__What the task asks__
Every line from the one holding "689x625 pixels." through the final line of the entries is to be reproduced exactly, and no other line.

- Opening Delimiter -

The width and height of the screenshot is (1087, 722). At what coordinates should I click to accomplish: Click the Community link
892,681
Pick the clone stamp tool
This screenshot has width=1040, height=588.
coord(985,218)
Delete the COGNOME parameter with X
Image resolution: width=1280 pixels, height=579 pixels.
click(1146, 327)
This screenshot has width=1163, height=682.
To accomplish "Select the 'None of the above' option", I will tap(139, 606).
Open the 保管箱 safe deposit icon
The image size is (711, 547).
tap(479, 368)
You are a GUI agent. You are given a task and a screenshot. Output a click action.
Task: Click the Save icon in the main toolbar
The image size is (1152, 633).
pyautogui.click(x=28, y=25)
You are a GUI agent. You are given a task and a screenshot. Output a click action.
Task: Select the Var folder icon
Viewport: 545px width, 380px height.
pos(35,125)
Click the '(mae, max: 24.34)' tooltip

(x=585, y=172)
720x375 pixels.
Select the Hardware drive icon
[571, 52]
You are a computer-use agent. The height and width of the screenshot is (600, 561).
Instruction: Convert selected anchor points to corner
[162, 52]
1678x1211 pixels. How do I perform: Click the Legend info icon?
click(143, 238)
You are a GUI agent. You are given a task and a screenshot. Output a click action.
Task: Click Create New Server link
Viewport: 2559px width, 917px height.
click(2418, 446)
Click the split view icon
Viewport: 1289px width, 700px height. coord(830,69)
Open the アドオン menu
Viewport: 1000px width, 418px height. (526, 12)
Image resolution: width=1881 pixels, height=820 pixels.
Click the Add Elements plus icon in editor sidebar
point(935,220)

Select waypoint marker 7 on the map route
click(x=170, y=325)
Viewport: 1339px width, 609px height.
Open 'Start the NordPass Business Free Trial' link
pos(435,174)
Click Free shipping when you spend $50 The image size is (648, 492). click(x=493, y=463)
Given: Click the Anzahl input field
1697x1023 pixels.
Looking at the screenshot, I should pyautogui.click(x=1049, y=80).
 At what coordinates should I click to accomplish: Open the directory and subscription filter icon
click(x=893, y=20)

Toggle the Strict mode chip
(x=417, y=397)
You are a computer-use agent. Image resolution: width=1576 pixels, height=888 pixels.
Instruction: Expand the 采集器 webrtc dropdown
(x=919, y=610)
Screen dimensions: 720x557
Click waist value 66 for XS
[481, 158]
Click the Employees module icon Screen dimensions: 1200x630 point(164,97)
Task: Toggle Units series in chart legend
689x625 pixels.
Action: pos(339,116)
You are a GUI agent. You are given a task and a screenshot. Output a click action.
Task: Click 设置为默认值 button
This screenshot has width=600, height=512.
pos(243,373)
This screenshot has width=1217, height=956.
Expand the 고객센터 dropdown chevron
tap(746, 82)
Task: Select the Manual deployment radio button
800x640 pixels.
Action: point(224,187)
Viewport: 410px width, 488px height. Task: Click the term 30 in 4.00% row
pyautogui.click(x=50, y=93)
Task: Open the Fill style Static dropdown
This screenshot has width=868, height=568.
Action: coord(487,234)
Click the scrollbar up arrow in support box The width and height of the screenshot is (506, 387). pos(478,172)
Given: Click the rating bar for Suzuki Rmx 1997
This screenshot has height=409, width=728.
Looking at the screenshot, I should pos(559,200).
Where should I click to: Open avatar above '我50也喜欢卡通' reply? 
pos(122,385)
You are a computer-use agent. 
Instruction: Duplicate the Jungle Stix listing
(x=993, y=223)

- Closing Delimiter -

__Answer to this problem__
689x625 pixels.
Action: pos(339,116)
You are a GUI agent. You are given a task and a screenshot. Output a click action.
Task: Click 设置为默认值 button
This screenshot has width=600, height=512.
pos(243,373)
This screenshot has width=1217, height=956.
Expand the 고객센터 dropdown chevron
tap(746, 82)
Task: Select the Manual deployment radio button
800x640 pixels.
Action: point(224,187)
Viewport: 410px width, 488px height. Task: Click the term 30 in 4.00% row
pyautogui.click(x=50, y=93)
Task: Open the Fill style Static dropdown
This screenshot has width=868, height=568.
Action: coord(487,234)
Click the scrollbar up arrow in support box The width and height of the screenshot is (506, 387). pos(478,172)
Given: Click the rating bar for Suzuki Rmx 1997
This screenshot has height=409, width=728.
Looking at the screenshot, I should pos(559,200).
Where should I click to: Open avatar above '我50也喜欢卡通' reply? 
pos(122,385)
You are a computer-use agent. 
Instruction: Duplicate the Jungle Stix listing
(x=993, y=223)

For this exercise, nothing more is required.